Kürzlich fand der vierte und letzte Beteiligungsworkshop der Stadt Greven zur Erarbeitung eines Konzeptes zur Integration von Geflüchteten und Menschen mit Migrationshintergrund statt. Unter den mehr als 70 Teilnehmenden waren Fachkräfte aus Kindertagesstätten, Schulen, Integrationskursträgern und Beratungsstellen, aber auch Vertreter des Ehrenamts, der Politik und Verwaltung und in Greven lebende Geflüchtete.

Freitag, 06.04.2018, 15:04 Uhr aktualisiert: 09.04.2018, 16:04 Uhr
Rund 70 Grevener nahmen an dem Workshop teil. Cosimo Palomba, Erster Beigeordneter der Stadt, begrüßte die Teilnehmer.
Rund 70 Grevener nahmen an dem Workshop teil. Cosimo Palomba, Erster Beigeordneter der Stadt, begrüßte die Teilnehmer. Foto: Gunnar Pier

Im Fokus standen aktuelle Herausforderungen und Lösungsansätze für eine gelingende Integration in den Handlungsfeldern Bildung, Erziehung und Sprache.

Cosimo Palomba, Erster Beigeordneter der Stadt, begrüßte die Anwesenden und bedankte sich für ihr haupt- und ehrenamtliches Engagement, um Neuzugewanderten in Greven Orte der Bildung und Entwicklung bereitzustellen. Dass Sprache dabei eine Schlüsselrolle spielt, stellten Damaris Borowski und Günter Islinger vom Centrum für Mehrsprachigkeit und Spracherwerb (CEMES) in einem Vortrag über Mehrsprachigkeit anschaulich heraus.

In Kleingruppen beschäftigten sich die Teilnehmenden im Anschluss mit einzelnen Fragestellungen in den Bereichen „Sprache“, „Werte und Normen“, „Elternarbeit“ sowie „Seiteneinstiege und Abbrüche“. Die angeregten Diskussionen profitierten von den vielseitigen Perspektiven und Erfahrungen der Teilnehmenden, die gemeinsam Lösungsansätze erarbeiteten.

Das abschließende Fazit im Plenum lautete: Spracherwerb benötigt Zeit und Geduld, aber auch praktische Anwendung und kann durch übersichtlich zusammengestellte Literatur und Hilfsmittel sowie einen stärkeren Alltagsbezug in den Sprachkursen gefördert werden.

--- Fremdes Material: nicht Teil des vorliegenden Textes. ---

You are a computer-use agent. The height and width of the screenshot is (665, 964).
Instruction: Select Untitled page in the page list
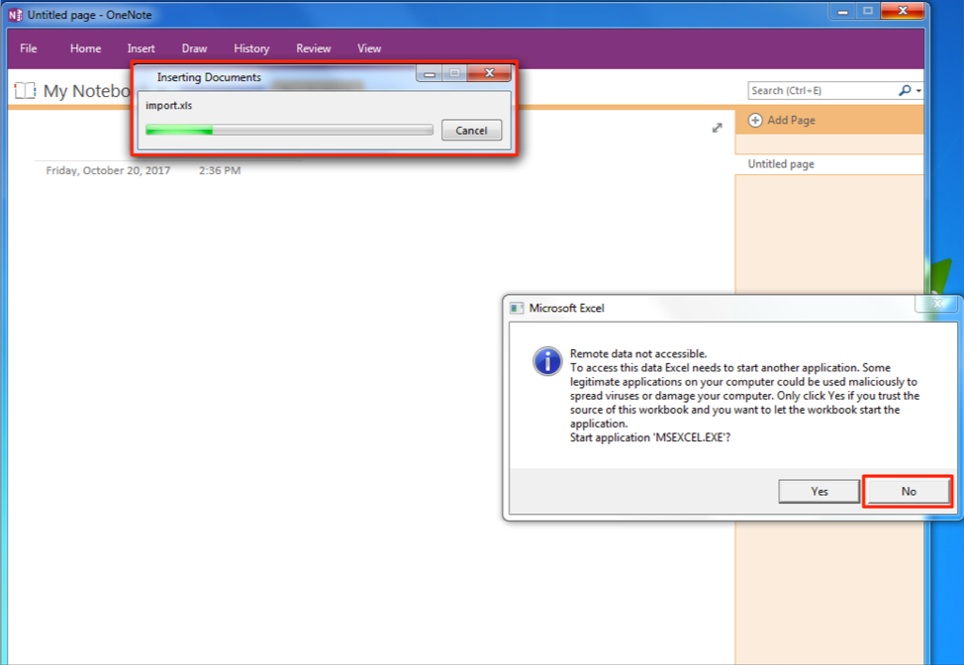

Kreative Formate können unter anderen helfen, Wertvorstellungen – insbesondere in Bezug auf Geschlecht und Erziehung – über Sprachbarrieren hinweg, auf Augenhöhe und potenzialorientiert zu diskutieren.

Beidseitige Motivation und Aufgeschlossenheit führt auch zu einer guten Zusammenarbeit zwischen Fachkräften und zugewanderten Eltern, die zielgruppengerechte Informationen über das Bildungs- und Erziehungswesen benötigen. Kinder und Jugendliche lernen am besten mit Zielorientierung, aber ohne Zeit- und Leistungsdruck, sodass individuelle Bedarfe stärker berücksichtigt werden sollten – zum Beispiel durch verlängerte Eingewöhnungszeiten vor der Bildungsgangempfehlung.

Das Koordinationsteam Integration wird die Ergebnisse des Workshops nun gemeinsam mit der Steuerungsgruppe Flüchtlingshilfe aufarbeiten und das vierte – und damit letzte – Teilkonzept „Bildung, Erziehung und Sprache“ des Integrationskonzepts fertigstellen. Nach der Verabschiedung im Rat der Stadt Greven wird das Integrationskonzept veröffentlicht.

Die Stadt Greven unterstützt die Umsetzung der praktischen Maßnahmen, indem Vernetzungs- und Beratungsangebote für die zuständigen Akteure bereitgestellt oder eigene Projekte realisiert werden, heißt es in der Presseinformation.